For several weeks Osipov was in the field surgery department of the Military Medical Academy. Now he has been temporarily transferred to physio, Larisa says: he has had a skin transplant on his arm, and it takes time for it to heal. She says that the hospital has a constant stream of operations: the wounded are constantly being moved around the wards so that they do not take up bed space.

“There's a guy there, both legs amputated from the knee down, one arm amputated too, half his face blown off, crooked like this,” she sighs. “And he doesn't speak, just ‘na-na-na-na-na.’ His mother is teaching him to write again, so that he can communicate somehow... It was horrible there, I have seen so much. I met a girl from the DPR: her husband also has two arms [wounded], his fingers were also torn off, his radial nerve is also severed, like my man. Another, for example, had a shrapnel wound through his head: he did not close the hatch of the tank properly, left a two-centimetre gap. A piece of shrapnel flew into his head, went through his eye and mouth cavity and lodged in his throat. And he's alive. They put his eye back in, saved him. I told him, 'Well, now you're going to close all doors properly for the rest of your life’.”

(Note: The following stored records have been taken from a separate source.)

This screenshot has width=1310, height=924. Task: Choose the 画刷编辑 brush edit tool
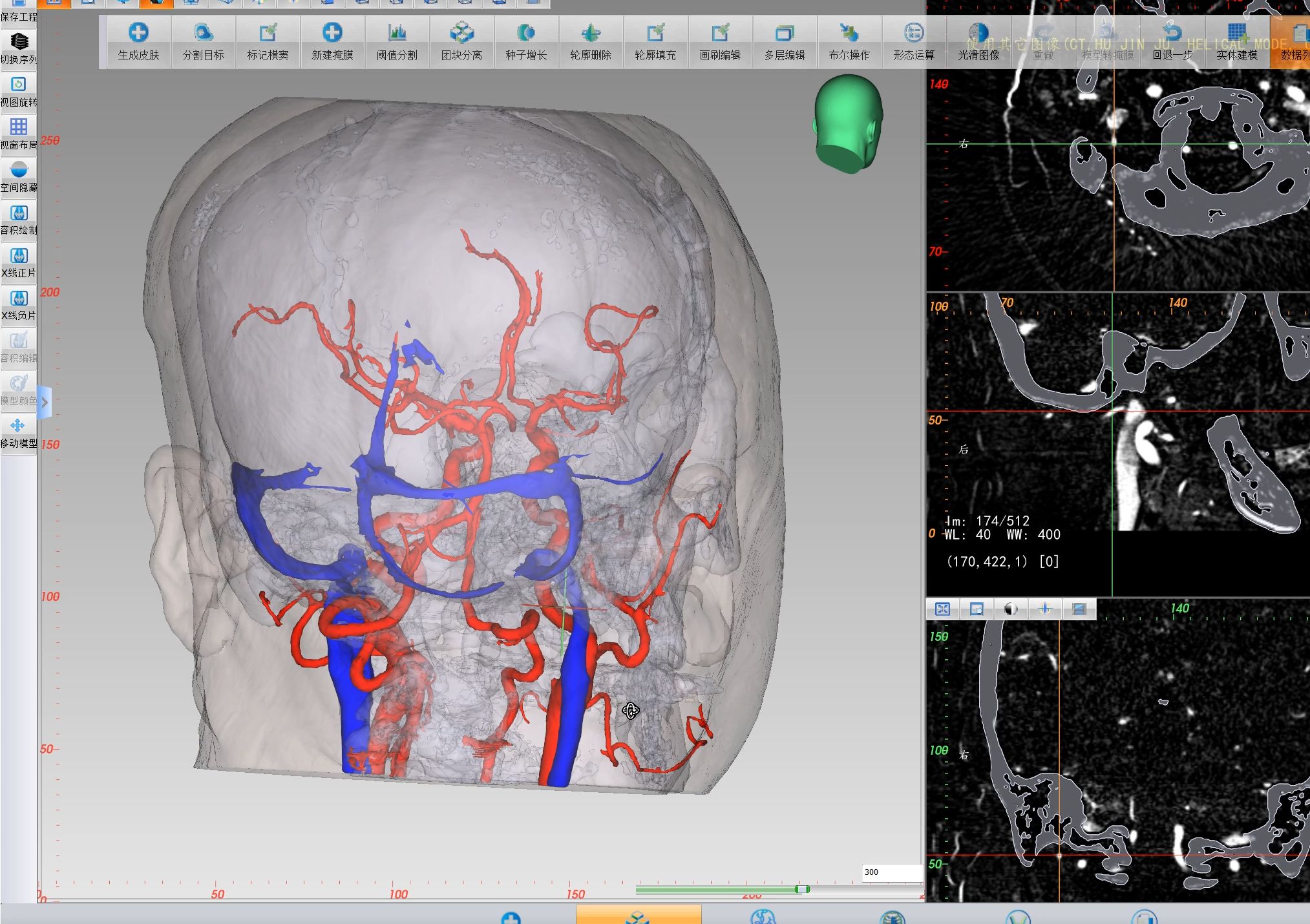[720, 41]
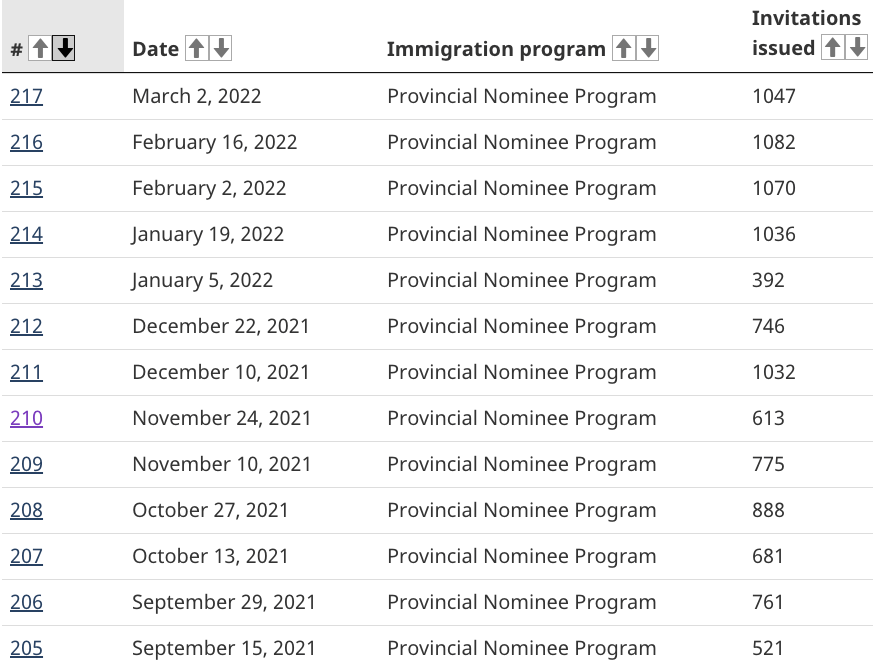873x671 pixels.
Task: Click the 205 draw link
Action: coord(26,648)
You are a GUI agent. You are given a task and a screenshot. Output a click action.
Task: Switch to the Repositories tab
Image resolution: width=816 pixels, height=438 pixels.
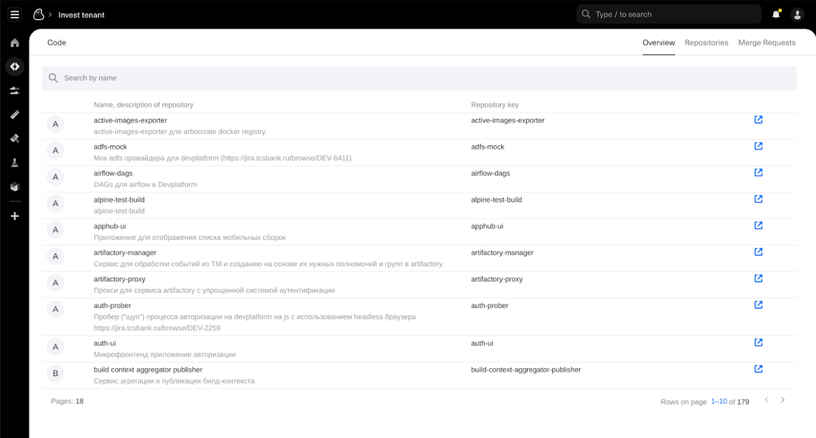tap(706, 43)
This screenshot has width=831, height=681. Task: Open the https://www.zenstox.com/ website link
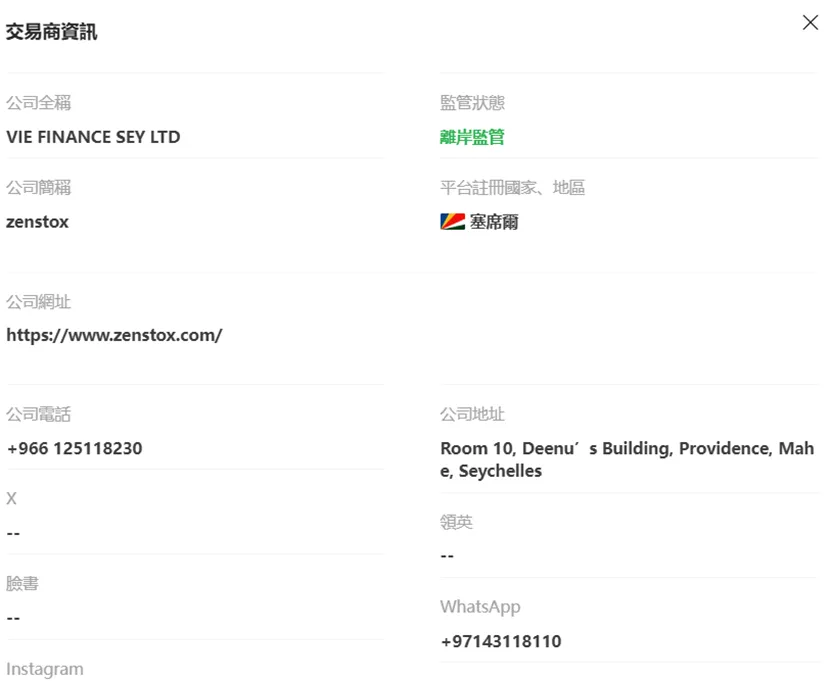[114, 335]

Larisa found members of Evgeniy Chubarin's family on social media. When her ex-husband is discharged, they plan to meet in Karelia. However, it is still unclear whether Dmitriy’s arm will be saved.

“I thank God every day that he ended up here, the doctors here are golden”, Larisa smokes audibly into the phone. “They bring them everything they need: razors, shaving foam, fruit and vegetables, biscuits, homemade buns, tea... And the hospital has been renovated: the equipment is first class, the best. That's what happens afterwards, if you survive — care is really cool. But what goes on there [at the front] is a mess.”

According to her, the wounded Dmitriy has already been transferred three million roubles to his bank card. At the medical academy, ‘some man in civilian clothing’ walks around telling military personnel how to fill in the paperwork properly to get compensation.

“I don't need that three million, it's on the card right now,” fumes Osipova. I tell him, 'Is it worth it? He says: ‘No’. I asked him: ‘Do you realise that a normal prosthetic limb costs 2.5 million? What if they don't save your arm?’ When someone has no arms, no legs, and half a head, I look at him and think: God, why did they save him at all? How much will he suffer for his whole life?”